羧基末端调节蛋白促进三阴性乳腺癌的肿瘤转移

Carboxyl-terminal modulator protein facilitates tumor metastasis in triple-negative breast cancer

原文发布日期：2022-11-18

英文摘要：

Currently, the survival rate for breast cancer is more than 90%, but once the cancer cells metastasize to distal organs, the survival rate is dramatically reduced, to less than 30%. Triple-negative breast cancer accounts for 15-20% of all breast cancers. Triple-negative breast cancer (TNBC) is associated with poor prognostic and diagnostic outcomes due to the limiting therapeutic strategies, relative to non-TNBC breast cancers. Therefore, the development of targeted therapy for TNBC metastasis remains an urgent issue. In this study, high Carboxyl-terminal modulator protein (CTMP) is significantly associated with recurrence and disease-free survival rate in TNBC patients. Overexpression of CTMP promotes migration and invasion abilities in BT549 cells. Down-regulating of CTMP expression inhibits migration and invasion abilities in MDA-MB-231 cells. In vivo inoculation of high-CTMP cells enhances distant metastasis in mice. The metastasis incidence rate is decreased in mice injected with CTMP-downregulating MDA-MB-231 cells. Gene expression microarray analysis indicates the Akt-dependent pathway is significantly enhanced in CTMP overexpressing cells compared to the parental cells. Blocking Akt activation via Akt inhibitor treatment or co-expression of the dominant-negative form of Akt proteins successfully abolishes the CTMP mediating invasion in TNBC cells. Our findings suggest that CTMP is a potential diagnostic marker for recurrence and poor disease-free survival in TNBC patients. CTMP promotes TNBC metastasis via the Akt-activation-dependent pathway.

摘要翻译：

目前，乳腺癌的存活率超过90%，但一旦癌细胞转移至远端器官，存活率便会急剧下降至30%以下。三阴性乳腺癌占所有乳腺癌的15-20%。由于治疗策略有限，相较于非三阴性乳腺癌，三阴性乳腺癌（TNBC）的预后和诊断结果较差。

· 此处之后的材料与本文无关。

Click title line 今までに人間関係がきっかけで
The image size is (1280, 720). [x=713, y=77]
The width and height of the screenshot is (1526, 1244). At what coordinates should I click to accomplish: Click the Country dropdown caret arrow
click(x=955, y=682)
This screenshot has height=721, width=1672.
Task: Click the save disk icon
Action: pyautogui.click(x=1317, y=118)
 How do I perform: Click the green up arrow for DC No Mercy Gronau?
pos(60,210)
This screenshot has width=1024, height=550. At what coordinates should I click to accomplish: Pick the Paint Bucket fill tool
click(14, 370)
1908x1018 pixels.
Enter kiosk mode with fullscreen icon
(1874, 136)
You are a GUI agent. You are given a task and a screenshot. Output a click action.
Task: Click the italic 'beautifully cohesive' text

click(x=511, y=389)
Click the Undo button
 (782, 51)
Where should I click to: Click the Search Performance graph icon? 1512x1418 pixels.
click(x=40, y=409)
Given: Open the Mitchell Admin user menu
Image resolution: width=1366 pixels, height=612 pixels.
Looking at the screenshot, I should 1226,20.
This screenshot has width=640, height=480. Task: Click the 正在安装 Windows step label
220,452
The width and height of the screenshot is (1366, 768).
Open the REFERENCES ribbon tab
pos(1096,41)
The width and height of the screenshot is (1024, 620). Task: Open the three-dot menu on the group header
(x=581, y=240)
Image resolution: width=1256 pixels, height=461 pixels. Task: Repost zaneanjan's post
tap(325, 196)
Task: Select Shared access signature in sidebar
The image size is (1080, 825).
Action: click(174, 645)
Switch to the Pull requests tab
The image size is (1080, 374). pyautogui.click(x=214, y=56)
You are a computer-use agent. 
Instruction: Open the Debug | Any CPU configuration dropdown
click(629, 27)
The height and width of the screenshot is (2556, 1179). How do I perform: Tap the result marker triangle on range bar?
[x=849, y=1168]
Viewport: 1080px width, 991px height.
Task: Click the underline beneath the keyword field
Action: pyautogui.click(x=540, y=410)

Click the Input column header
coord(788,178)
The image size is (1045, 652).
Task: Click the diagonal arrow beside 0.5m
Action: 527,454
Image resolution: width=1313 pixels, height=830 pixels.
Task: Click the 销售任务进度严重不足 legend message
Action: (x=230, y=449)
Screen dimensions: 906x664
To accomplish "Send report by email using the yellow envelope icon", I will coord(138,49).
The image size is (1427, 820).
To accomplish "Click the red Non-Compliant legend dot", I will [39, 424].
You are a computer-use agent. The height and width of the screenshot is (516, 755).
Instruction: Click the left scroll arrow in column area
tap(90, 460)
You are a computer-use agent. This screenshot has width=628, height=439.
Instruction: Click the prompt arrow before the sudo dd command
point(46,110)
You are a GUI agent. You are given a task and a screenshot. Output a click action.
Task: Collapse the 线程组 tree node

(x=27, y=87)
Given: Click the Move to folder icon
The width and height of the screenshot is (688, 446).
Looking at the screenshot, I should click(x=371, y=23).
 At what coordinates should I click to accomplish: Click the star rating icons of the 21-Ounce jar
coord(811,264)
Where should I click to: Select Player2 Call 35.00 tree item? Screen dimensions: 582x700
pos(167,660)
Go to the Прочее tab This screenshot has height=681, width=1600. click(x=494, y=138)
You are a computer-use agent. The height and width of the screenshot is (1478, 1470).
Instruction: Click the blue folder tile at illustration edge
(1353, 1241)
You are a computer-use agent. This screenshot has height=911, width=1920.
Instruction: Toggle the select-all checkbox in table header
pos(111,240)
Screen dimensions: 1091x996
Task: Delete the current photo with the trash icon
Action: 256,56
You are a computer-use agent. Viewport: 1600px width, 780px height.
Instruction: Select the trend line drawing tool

因此，开发针对TNBC转移的靶向治疗仍是亟待解决的问题。本研究发现，高羧基末端调节蛋白（CTMP）与TNBC患者的复发和无病生存率显著相关。过表达CTMP可促进BT549细胞的迁移和侵袭能力，而下调CTMP表达则抑制MDA-MB-231细胞的迁移和侵袭能力。体内接种高CTMP细胞会增强小鼠的远端转移，而注射CTMP下调的MDA-MB-231细胞的小鼠转移发生率降低。基因表达微阵列分析表明，与亲代细胞相比，CTMP过表达细胞中Akt依赖通路显著增强。通过Akt抑制剂处理或共表达显性失活形式的Akt蛋白来阻断Akt激活，可成功消除CTMP介导的TNBC细胞侵袭。我们的研究结果表明，CTMP是TNBC患者复发和不良无病生存率的潜在诊断标志物，且CTMP通过依赖Akt激活的途径促进TNBC转移。